Borkar, SIGMOD 2001
From Cohen Courses
Jump to navigationJump to searchCitation
Borkar, V., Deshmukh, K., and Sarawagi, S. 2001. Automatic segmentation of text into structured records. SIGMOD Rec. 30, 2 (Jun. 2001), 175-186.
Online version
Summary
In this paper, the authors used HMM approach to extract structured information from text by doing text segmentation.
- Instead of using the naive HMM which represents every entity with a state, they proposed a nested HMM model where they use an inner HMM for each entity. In this two level model the outer HMM helps with the order among the entities and inner HMMs deal with entities with different length.
- The authors used a hierarchical feature selection method where they started with the original symbols and pruned till they found the right level of taxonomy by using validation set.
- They used standard training methods to estimate the probabilities and absolute smoothing to differentiate known and unknown symbols.

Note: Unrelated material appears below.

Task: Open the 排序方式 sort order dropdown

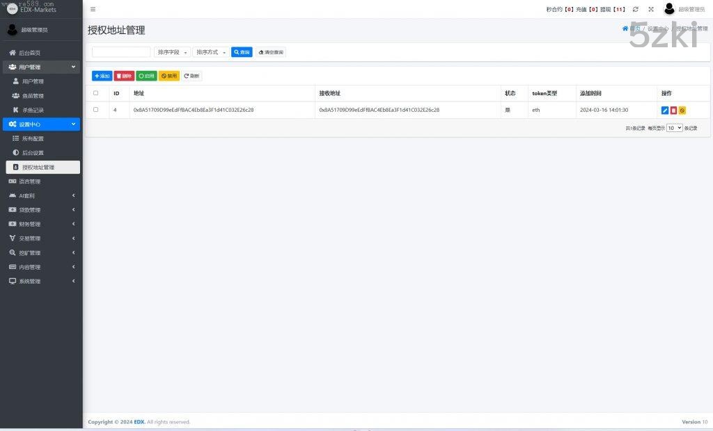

- The authors modified the Viterbi algorithm in order to restrict Viterbi search to explore paths that are invalid due to some constraints.

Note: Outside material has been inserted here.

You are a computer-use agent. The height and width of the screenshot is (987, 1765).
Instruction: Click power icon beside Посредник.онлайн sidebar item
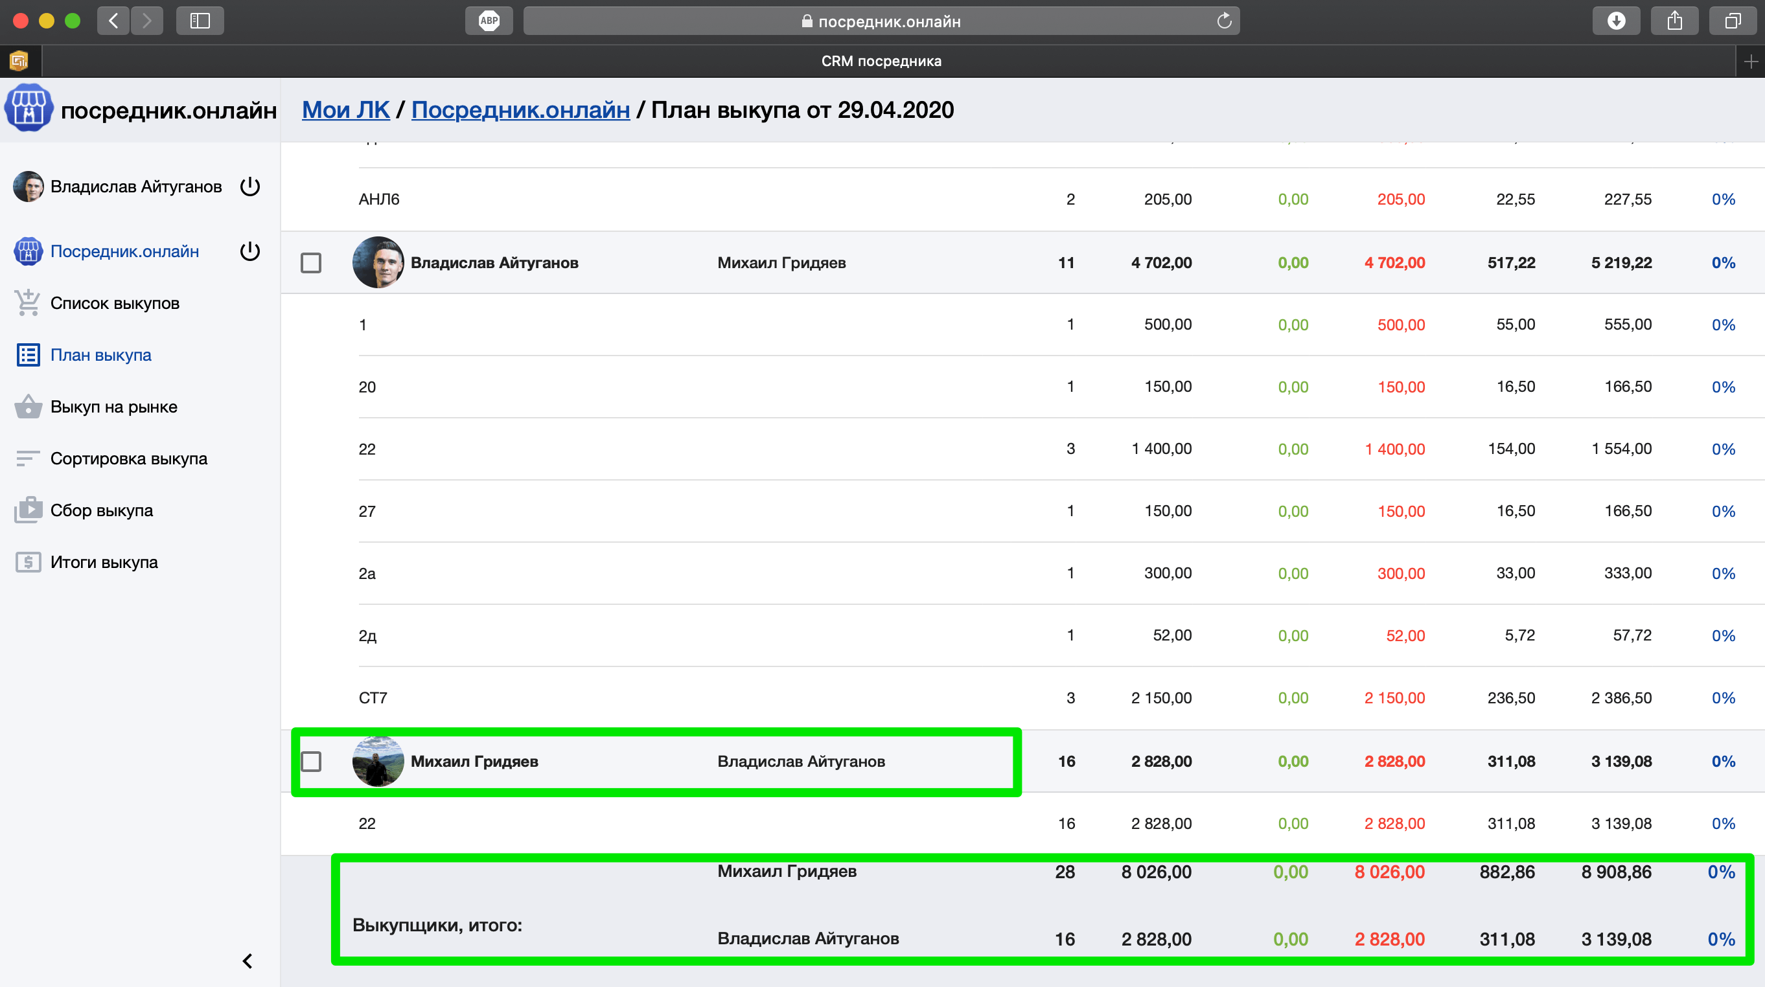point(250,251)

The authors experimented on three real-life data sets and found that their nested model performs better than naive HMM or Independent HMM which uses one HMM for each entity. The results show that at overall HMMs perform better than rule learning systems which has a very low recall when compared to HMMs. The paper also proves that HMM are fast learners which makes them reach their maximum accuracy with small number of documents.